The answer is the exact text of every line from the one that contains "How do I perform: Select the Activity tab?" to the final line of the entries below, with pictures left out.
--- START ---
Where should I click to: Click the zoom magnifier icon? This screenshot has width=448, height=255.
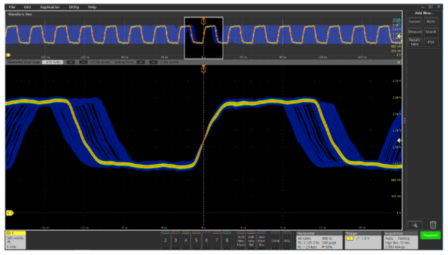[x=415, y=224]
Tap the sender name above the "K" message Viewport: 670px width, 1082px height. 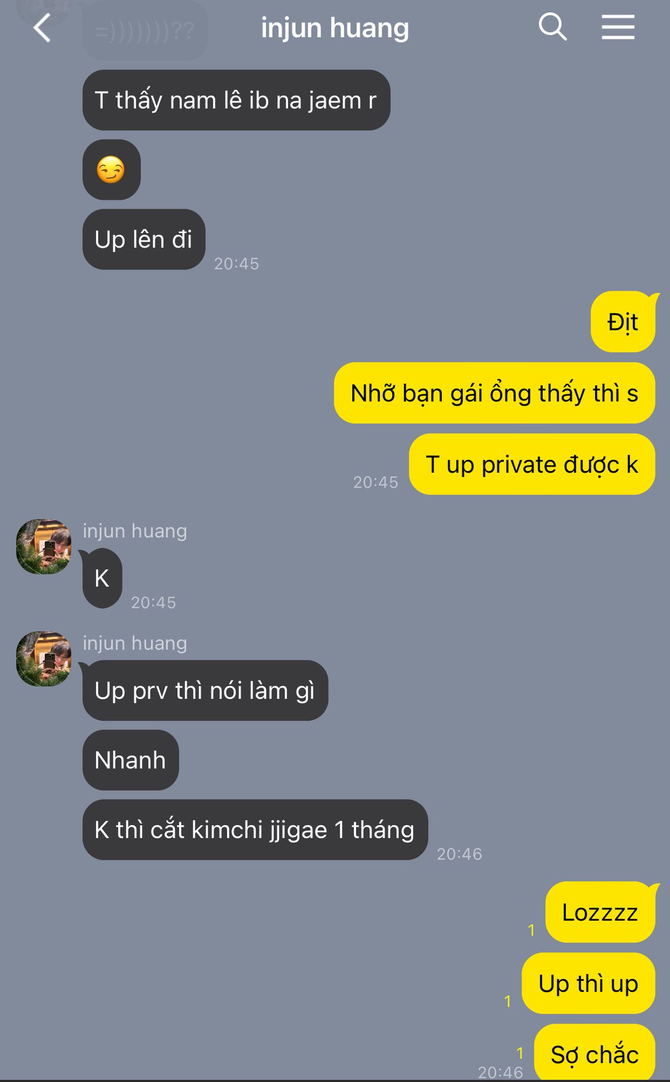(135, 531)
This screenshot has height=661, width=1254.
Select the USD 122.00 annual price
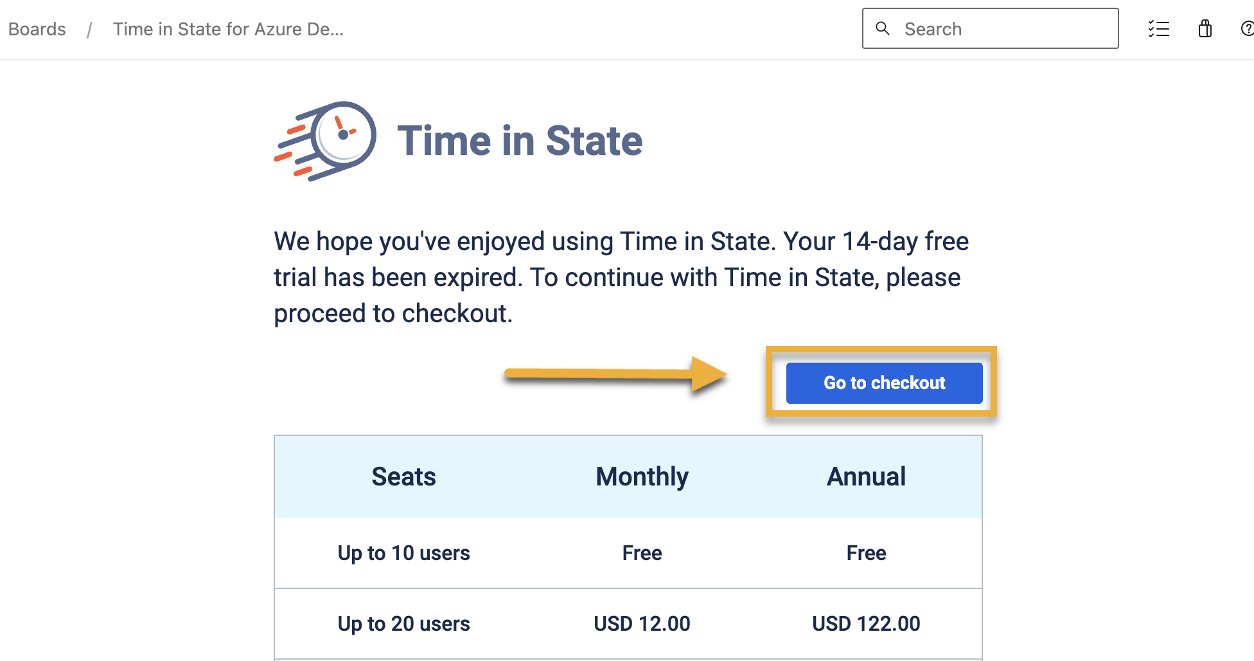(x=866, y=624)
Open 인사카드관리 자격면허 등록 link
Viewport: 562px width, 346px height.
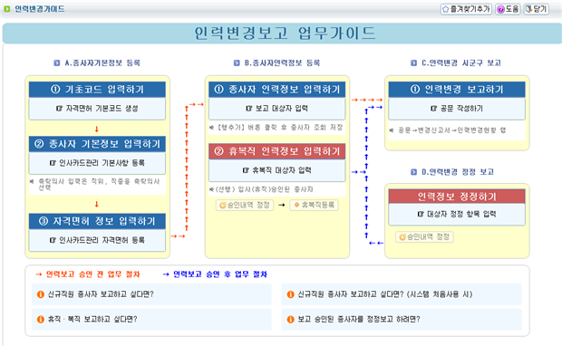97,240
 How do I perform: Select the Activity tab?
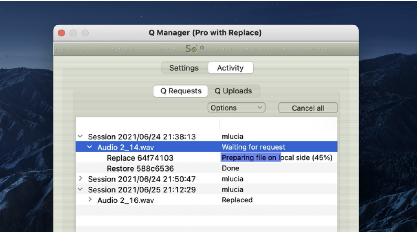coord(231,68)
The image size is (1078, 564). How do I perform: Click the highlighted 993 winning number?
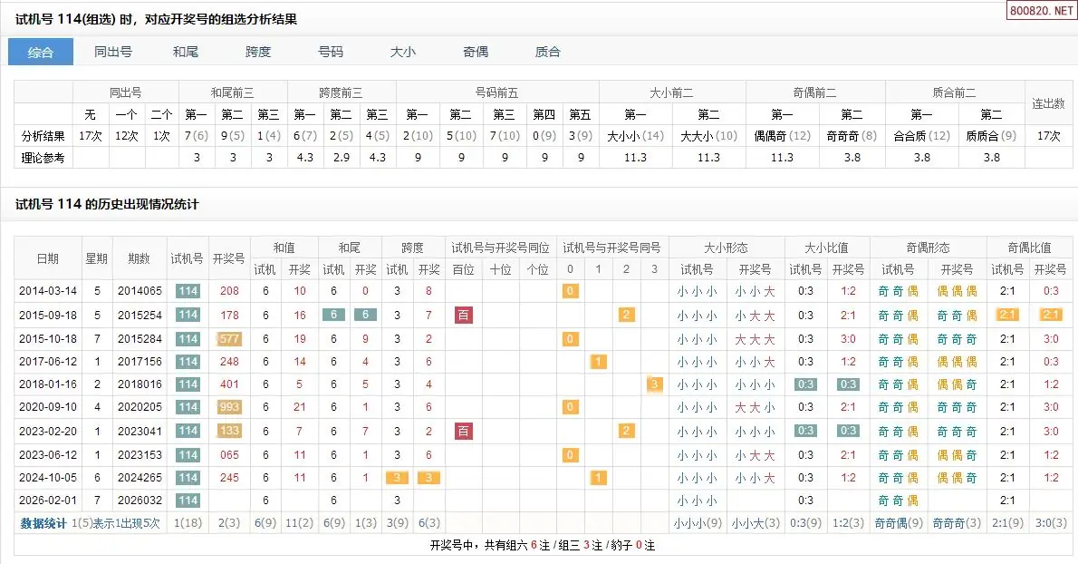pyautogui.click(x=229, y=407)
--- END ---
Written answer =>
 How do I perform: Select the Activity tab?
coord(231,68)
The image size is (1078, 564). How do I perform: Click the highlighted 993 winning number?
pyautogui.click(x=229, y=407)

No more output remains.